PHOTOGRAPHIE DE Sebastian Kennerknecht, Minden Pictures

Dans les forêts tropicales d’Afrique subsaharienne se faufile un chat sauvage rarement observé, au corps trapu et musclé, et dont la fourrure peut arborer une multitude de couleurs : orange, gris, noir et tacheté.

Le chat doré africain est le félin le moins connu de tout le continent, certains gardes-chasse n’ayant jamais posé les yeux sur un seul spécimen au cours de leurs trente ans de carrière.
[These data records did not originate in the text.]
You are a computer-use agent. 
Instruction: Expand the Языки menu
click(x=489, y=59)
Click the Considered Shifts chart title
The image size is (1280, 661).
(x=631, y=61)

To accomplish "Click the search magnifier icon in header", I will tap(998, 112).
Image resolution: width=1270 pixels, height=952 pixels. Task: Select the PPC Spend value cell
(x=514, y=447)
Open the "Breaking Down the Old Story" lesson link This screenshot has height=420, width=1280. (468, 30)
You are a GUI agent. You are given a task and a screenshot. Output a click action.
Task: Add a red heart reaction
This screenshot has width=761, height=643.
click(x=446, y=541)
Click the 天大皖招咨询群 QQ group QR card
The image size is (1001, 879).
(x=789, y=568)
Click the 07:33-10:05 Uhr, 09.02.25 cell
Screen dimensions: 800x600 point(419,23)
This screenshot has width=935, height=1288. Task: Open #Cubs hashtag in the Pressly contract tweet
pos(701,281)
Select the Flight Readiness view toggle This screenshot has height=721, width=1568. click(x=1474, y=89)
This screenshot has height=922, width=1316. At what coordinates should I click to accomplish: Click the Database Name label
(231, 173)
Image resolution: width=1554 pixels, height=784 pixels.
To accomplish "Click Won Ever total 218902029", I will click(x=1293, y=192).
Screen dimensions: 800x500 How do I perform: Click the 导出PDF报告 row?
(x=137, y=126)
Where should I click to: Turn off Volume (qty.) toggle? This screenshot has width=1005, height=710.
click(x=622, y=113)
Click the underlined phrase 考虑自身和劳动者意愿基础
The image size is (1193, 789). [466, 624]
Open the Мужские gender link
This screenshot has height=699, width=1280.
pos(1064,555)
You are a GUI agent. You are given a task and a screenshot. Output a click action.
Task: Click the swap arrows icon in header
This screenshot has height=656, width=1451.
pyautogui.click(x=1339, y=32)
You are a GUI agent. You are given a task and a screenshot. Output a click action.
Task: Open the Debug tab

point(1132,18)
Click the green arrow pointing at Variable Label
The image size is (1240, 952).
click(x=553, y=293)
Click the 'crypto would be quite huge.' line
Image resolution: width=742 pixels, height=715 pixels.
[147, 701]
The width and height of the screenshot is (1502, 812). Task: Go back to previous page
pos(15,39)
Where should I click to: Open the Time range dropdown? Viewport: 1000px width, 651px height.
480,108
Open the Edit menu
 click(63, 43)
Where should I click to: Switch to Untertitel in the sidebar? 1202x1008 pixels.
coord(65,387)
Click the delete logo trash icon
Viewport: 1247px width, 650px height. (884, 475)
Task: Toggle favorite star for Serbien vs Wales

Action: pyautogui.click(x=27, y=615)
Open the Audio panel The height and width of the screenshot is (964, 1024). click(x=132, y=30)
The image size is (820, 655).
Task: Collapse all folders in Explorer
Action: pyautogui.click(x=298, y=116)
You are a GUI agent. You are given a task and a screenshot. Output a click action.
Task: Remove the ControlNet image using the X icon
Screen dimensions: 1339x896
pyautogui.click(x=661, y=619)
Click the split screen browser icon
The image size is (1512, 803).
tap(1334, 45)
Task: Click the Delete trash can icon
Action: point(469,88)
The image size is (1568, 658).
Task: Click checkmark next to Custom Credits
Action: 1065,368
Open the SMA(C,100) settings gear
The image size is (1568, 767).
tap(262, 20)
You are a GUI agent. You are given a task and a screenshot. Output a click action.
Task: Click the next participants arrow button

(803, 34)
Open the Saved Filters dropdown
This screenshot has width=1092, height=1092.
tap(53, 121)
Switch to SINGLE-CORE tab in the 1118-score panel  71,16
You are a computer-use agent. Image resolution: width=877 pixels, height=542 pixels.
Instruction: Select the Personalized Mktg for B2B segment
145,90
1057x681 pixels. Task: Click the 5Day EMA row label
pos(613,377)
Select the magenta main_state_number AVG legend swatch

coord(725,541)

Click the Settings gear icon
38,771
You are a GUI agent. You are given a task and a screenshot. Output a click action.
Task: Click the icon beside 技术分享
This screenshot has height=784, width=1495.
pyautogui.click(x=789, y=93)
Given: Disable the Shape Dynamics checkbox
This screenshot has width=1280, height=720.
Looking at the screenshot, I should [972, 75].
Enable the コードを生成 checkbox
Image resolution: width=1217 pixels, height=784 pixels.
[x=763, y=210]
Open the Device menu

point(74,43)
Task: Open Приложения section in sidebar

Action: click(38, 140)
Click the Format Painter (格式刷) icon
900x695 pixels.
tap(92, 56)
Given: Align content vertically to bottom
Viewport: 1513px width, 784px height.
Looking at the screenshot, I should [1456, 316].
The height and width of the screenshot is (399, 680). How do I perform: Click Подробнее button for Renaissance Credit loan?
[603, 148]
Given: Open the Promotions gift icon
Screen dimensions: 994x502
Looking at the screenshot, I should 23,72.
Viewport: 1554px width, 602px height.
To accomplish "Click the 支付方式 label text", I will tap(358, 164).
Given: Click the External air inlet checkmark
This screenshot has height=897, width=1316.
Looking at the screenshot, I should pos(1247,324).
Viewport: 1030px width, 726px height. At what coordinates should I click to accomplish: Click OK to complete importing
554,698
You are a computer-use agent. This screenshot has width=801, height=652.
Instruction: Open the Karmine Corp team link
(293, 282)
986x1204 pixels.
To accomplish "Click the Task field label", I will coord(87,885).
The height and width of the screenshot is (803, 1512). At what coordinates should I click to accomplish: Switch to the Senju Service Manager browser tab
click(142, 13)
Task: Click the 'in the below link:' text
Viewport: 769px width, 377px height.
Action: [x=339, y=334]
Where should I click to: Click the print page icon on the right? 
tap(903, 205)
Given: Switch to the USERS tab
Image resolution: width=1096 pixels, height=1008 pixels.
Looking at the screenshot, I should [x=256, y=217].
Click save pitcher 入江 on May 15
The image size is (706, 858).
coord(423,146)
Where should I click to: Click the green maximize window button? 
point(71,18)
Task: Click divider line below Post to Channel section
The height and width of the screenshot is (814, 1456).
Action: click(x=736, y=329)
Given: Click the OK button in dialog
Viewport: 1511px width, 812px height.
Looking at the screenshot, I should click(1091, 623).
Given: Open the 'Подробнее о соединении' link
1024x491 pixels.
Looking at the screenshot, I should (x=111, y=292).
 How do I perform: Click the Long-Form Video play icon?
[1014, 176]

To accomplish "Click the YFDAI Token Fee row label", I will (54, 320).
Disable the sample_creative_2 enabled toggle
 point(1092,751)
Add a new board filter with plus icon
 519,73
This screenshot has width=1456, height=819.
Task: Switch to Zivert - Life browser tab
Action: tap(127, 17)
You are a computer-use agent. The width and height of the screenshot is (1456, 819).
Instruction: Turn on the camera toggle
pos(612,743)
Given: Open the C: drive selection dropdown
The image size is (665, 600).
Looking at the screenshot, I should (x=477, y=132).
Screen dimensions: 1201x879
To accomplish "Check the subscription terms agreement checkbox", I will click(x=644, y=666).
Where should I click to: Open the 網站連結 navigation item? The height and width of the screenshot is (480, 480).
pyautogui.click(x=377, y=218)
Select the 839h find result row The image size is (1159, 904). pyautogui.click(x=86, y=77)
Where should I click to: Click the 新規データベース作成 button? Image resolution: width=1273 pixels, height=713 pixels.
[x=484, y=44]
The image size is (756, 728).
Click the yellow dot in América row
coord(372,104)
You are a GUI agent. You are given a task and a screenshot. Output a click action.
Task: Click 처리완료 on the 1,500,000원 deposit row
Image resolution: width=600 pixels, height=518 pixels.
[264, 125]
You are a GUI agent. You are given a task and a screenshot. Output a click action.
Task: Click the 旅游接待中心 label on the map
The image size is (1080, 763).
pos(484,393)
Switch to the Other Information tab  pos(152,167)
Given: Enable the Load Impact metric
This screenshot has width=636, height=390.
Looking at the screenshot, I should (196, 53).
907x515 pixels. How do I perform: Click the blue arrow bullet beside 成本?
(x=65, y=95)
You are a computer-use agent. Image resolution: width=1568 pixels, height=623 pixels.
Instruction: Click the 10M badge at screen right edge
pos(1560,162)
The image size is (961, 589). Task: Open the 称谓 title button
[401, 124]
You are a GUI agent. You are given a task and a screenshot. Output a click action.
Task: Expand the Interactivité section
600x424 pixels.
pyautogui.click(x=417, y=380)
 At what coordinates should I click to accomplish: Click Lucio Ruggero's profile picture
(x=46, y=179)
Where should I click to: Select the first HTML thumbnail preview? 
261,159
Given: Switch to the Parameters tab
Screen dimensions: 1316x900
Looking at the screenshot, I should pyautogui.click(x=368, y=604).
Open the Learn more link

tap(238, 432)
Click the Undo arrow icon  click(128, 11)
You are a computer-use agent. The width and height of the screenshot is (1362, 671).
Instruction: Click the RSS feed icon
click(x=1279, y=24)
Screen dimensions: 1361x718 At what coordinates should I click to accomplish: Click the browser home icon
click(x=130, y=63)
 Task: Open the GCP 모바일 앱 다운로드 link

C’est ce qui a le plus intrigué l’écologiste Badru Mugerwa lorsqu’il a commencé à étudier cette espèce de 13 kg en 2010.

« Ma passion vient du fait que l’on ne sait presque rien de cette espèce », explique Mugerwa, fondateur et directeur de l’organisation de conservation à but non lucratif Embaka, nom donné à l’espèce du chat doré africain en rukiga, une langue de l’ouest de l’Ouganda. « Mon objectif est de rassembler ces informations et de les partager avec le reste du monde. »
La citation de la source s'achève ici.